YOUR INSTRUCTIONS: Please write out the records exactly.

RECORDS SHOWN:

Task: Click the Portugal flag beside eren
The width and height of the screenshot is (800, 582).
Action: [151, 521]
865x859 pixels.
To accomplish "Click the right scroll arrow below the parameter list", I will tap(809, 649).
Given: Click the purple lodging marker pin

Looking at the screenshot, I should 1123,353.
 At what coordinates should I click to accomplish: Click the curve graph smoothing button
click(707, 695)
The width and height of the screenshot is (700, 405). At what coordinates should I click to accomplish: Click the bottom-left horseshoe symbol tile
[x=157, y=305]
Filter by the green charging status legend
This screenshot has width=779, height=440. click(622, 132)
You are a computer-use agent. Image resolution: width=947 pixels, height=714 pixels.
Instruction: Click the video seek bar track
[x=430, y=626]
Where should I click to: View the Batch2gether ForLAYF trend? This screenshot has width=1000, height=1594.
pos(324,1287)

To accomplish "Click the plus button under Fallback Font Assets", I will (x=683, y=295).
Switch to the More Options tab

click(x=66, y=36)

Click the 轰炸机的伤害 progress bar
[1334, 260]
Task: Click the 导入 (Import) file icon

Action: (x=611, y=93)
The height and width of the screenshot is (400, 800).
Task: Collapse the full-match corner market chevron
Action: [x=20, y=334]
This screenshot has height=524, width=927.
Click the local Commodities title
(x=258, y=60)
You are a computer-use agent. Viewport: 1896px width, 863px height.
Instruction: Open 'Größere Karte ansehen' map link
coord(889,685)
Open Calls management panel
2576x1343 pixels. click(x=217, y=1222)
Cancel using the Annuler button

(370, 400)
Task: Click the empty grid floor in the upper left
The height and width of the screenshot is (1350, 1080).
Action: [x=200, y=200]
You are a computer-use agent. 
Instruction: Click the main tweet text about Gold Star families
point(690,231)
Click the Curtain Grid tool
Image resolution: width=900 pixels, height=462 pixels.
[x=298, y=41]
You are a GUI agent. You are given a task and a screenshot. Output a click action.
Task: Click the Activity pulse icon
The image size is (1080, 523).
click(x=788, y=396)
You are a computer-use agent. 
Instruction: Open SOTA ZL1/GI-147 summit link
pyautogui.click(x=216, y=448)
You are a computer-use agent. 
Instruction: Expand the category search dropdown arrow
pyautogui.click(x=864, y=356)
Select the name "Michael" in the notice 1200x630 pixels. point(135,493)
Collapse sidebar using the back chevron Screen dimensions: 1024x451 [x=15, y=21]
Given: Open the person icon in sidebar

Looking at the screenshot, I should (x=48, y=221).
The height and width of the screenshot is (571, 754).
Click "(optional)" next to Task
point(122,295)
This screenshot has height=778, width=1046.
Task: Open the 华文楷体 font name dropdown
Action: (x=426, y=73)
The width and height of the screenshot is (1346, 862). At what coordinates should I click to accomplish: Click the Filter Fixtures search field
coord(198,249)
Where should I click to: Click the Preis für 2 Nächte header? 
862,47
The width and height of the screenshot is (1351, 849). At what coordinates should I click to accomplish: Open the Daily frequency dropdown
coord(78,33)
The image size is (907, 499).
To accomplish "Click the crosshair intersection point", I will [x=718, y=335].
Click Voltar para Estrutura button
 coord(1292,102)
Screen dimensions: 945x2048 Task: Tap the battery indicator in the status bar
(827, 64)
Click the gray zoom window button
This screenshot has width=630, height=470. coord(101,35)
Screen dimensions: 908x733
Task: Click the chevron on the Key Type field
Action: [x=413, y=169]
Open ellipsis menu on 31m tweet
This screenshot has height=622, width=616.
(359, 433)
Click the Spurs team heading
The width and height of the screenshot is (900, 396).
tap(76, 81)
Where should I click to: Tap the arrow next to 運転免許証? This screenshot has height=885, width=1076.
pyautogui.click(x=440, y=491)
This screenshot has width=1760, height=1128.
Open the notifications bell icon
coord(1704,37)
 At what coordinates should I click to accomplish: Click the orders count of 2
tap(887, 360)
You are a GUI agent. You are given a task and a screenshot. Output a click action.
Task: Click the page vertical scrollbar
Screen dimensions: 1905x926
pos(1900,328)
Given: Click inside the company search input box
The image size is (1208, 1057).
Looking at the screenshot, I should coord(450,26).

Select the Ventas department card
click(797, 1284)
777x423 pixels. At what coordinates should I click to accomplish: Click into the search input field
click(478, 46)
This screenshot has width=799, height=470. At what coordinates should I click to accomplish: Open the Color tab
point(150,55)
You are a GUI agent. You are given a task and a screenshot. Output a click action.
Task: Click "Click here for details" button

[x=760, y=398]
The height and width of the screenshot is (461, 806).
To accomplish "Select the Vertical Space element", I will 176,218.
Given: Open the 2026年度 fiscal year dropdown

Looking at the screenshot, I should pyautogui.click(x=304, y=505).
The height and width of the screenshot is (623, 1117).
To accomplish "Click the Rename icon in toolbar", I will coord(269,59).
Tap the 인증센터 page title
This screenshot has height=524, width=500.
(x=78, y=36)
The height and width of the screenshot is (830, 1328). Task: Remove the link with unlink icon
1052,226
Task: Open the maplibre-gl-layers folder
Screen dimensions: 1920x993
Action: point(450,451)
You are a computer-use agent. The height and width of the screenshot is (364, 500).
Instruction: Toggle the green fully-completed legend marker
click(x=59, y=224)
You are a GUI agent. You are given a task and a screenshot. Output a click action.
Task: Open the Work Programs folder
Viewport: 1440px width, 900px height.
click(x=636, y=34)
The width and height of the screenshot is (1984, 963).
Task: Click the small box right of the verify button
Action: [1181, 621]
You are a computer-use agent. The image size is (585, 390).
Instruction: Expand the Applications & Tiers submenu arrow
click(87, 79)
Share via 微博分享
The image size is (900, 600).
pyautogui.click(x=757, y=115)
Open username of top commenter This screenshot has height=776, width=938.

ANSWER AREA:
Task: Click the Portugal flag beside eren
The width and height of the screenshot is (800, 582).
Action: [151, 521]
865x859 pixels.
To accomplish "Click the right scroll arrow below the parameter list", I will tap(809, 649).
Given: Click the purple lodging marker pin

Looking at the screenshot, I should 1123,353.
 At what coordinates should I click to accomplish: Click the curve graph smoothing button
click(707, 695)
The width and height of the screenshot is (700, 405). At what coordinates should I click to accomplish: Click the bottom-left horseshoe symbol tile
[x=157, y=305]
Filter by the green charging status legend
This screenshot has width=779, height=440. click(622, 132)
You are a computer-use agent. Image resolution: width=947 pixels, height=714 pixels.
Instruction: Click the video seek bar track
[x=430, y=626]
Where should I click to: View the Batch2gether ForLAYF trend? This screenshot has width=1000, height=1594.
pos(324,1287)

To accomplish "Click the plus button under Fallback Font Assets", I will (x=683, y=295).
Switch to the More Options tab

click(x=66, y=36)

Click the 轰炸机的伤害 progress bar
[1334, 260]
Task: Click the 导入 (Import) file icon

Action: (x=611, y=93)
The height and width of the screenshot is (400, 800).
Task: Collapse the full-match corner market chevron
Action: [x=20, y=334]
This screenshot has height=524, width=927.
Click the local Commodities title
(x=258, y=60)
You are a computer-use agent. Viewport: 1896px width, 863px height.
Instruction: Open 'Größere Karte ansehen' map link
coord(889,685)
Open Calls management panel
2576x1343 pixels. click(x=217, y=1222)
Cancel using the Annuler button

(370, 400)
Task: Click the empty grid floor in the upper left
The height and width of the screenshot is (1350, 1080).
Action: [x=200, y=200]
You are a computer-use agent. 
Instruction: Click the main tweet text about Gold Star families
point(690,231)
Click the Curtain Grid tool
Image resolution: width=900 pixels, height=462 pixels.
[x=298, y=41]
You are a GUI agent. You are given a task and a screenshot. Output a click action.
Task: Click the Activity pulse icon
The image size is (1080, 523).
click(x=788, y=396)
You are a computer-use agent. 
Instruction: Open SOTA ZL1/GI-147 summit link
pyautogui.click(x=216, y=448)
You are a computer-use agent. 
Instruction: Expand the category search dropdown arrow
pyautogui.click(x=864, y=356)
Select the name "Michael" in the notice 1200x630 pixels. point(135,493)
Collapse sidebar using the back chevron Screen dimensions: 1024x451 [x=15, y=21]
Given: Open the person icon in sidebar

Looking at the screenshot, I should (x=48, y=221).
The height and width of the screenshot is (571, 754).
Click "(optional)" next to Task
point(122,295)
This screenshot has height=778, width=1046.
Task: Open the 华文楷体 font name dropdown
Action: (x=426, y=73)
The width and height of the screenshot is (1346, 862). At what coordinates should I click to accomplish: Click the Filter Fixtures search field
coord(198,249)
Where should I click to: Click the Preis für 2 Nächte header? 
862,47
The width and height of the screenshot is (1351, 849). At what coordinates should I click to accomplish: Open the Daily frequency dropdown
coord(78,33)
The image size is (907, 499).
To accomplish "Click the crosshair intersection point", I will [x=718, y=335].
Click Voltar para Estrutura button
 coord(1292,102)
Screen dimensions: 945x2048 Task: Tap the battery indicator in the status bar
(827, 64)
Click the gray zoom window button
This screenshot has width=630, height=470. coord(101,35)
Screen dimensions: 908x733
Task: Click the chevron on the Key Type field
Action: [x=413, y=169]
Open ellipsis menu on 31m tweet
This screenshot has height=622, width=616.
(359, 433)
Click the Spurs team heading
The width and height of the screenshot is (900, 396).
tap(76, 81)
Where should I click to: Tap the arrow next to 運転免許証? This screenshot has height=885, width=1076.
pyautogui.click(x=440, y=491)
This screenshot has width=1760, height=1128.
Open the notifications bell icon
coord(1704,37)
 At what coordinates should I click to accomplish: Click the orders count of 2
tap(887, 360)
You are a GUI agent. You are given a task and a screenshot. Output a click action.
Task: Click the page vertical scrollbar
Screen dimensions: 1905x926
pos(1900,328)
Given: Click inside the company search input box
The image size is (1208, 1057).
Looking at the screenshot, I should coord(450,26).

Select the Ventas department card
click(797, 1284)
777x423 pixels. At what coordinates should I click to accomplish: Click into the search input field
click(478, 46)
This screenshot has width=799, height=470. At what coordinates should I click to accomplish: Open the Color tab
point(150,55)
You are a GUI agent. You are given a task and a screenshot. Output a click action.
Task: Click "Click here for details" button

[x=760, y=398]
The height and width of the screenshot is (461, 806).
To accomplish "Select the Vertical Space element", I will 176,218.
Given: Open the 2026年度 fiscal year dropdown

Looking at the screenshot, I should pyautogui.click(x=304, y=505).
The height and width of the screenshot is (623, 1117).
To accomplish "Click the Rename icon in toolbar", I will coord(269,59).
Tap the 인증센터 page title
This screenshot has height=524, width=500.
(x=78, y=36)
The height and width of the screenshot is (830, 1328). Task: Remove the link with unlink icon
1052,226
Task: Open the maplibre-gl-layers folder
Screen dimensions: 1920x993
Action: point(450,451)
You are a computer-use agent. The height and width of the screenshot is (364, 500).
Instruction: Toggle the green fully-completed legend marker
click(x=59, y=224)
You are a GUI agent. You are given a task and a screenshot. Output a click action.
Task: Open the Work Programs folder
Viewport: 1440px width, 900px height.
click(x=636, y=34)
The width and height of the screenshot is (1984, 963).
Task: Click the small box right of the verify button
Action: [1181, 621]
You are a computer-use agent. The image size is (585, 390).
Instruction: Expand the Applications & Tiers submenu arrow
click(87, 79)
Share via 微博分享
The image size is (900, 600).
pyautogui.click(x=757, y=115)
Open username of top commenter This screenshot has height=776, width=938.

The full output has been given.